Category Archives: ReactiveUI

Beware an exception in a ReactiveCommand

The Reactive UI class ReactiveCommand can be used to implement a view model’s commands as per the following:

Synchronize = ReactiveCommand.Create(_ => true, DoSynchronize);

This is excellent and works like RelayCommand and DelegateCommand from other MVVM frameworks, in that the first argument of the Create method handles the CanExecute and the second is the Action to be executed when ICommand.Execute is called.

One problem this usage has, is in the case of an exception within the command’s action. As Reactive UI uses Reactive Extensions it also handles errors in the same way.

When an error occurs in Reactive Extensions the default behaviour after an OnError is that subscribers are unsubscibed, in other words no further calls are made to your subscribed Action.
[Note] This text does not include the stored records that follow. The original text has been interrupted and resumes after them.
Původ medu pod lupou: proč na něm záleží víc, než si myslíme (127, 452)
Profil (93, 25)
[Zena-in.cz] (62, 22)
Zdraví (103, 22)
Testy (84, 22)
In the case of ReactiveUI’s ReactiveCommand this means if an exception occurs during the Action the command essentially disconnects itself and further commands are ignored. So a simpler way of solving this is to use ReactiveAsyncCommand.

Synchronize new ReactiveAsyncCommand(null);
Synchronize.RegisterAsyncAction(_ => DoSynchronize());

This way a new IObservable is created each time a command is executed, thus an exception will simply stop the current IObservable and the next time the command is called a new one is created.

Unit testing a ReactiveUI ViewModel

This is a quick post about unit testing a view model that uses ReactiveUI. More specifically it’s about testing the MessageBus code within the view model.

So the scenario is simple. I have a view model (of type ConfigurationViewModel) when anything in the application wishes to delete configuration data it sends the appropriate message onto the ReactiveUI MessageBus and the idea is that the configuration view model then correctly calls the delete method on its underlying configuration class. I’m using RhinoMocks to mock the underlying configuration class in the test below.

[Test]
public void DeleteConfiguration_ShouldCallUnderlyingObjectToDeleteProject()
{
   using (mocks.Record())
   {
      Expect.Call(() => configuration.Delete("MyProject"));
   }

   using (mocks.Playback())
   {
      MessageBus.Current.SendMessage(new ProjectViewModel("MyProject", false, false), "Delete");
   }
}

Now this worked perfectly so I happily moved onto another similar test for another part of the configuration. I ran up the tests after implementing the code and one of the tests failed. I ran the single test again now moving from ReSharper’s test runner to NUnit’s. The test passed. I ran all tests and again it failed.

After some reading/searching around I found a post on StackOverflow where Paul Betts mentions the RxApp.DeferredScheduler is exactly that, deferred. After a bit of testing I realised then that I needed to switch this to an ImmediateScheduler to resolve the issues. Once I did this everything worked perfectly.

So the note to myself is to add the code

[SetUp]
public void SetUp()
{
   RsApp.DeferredScheduler = Scheduler.Immediate;

   // setup the mocks etc.
}

A small postscript to the above is that after reading the ReactiveUI code on GITHUB I realised that it attempts to automatically switch the DeferredSchduler to Immediate if it detects it’s being run from a test runner. I removed the above code (in the SetUp) and indeed it all worked fine now. So I’m note quite sure what caused the problem previously, but at least I learned how to solve it if it occurs again.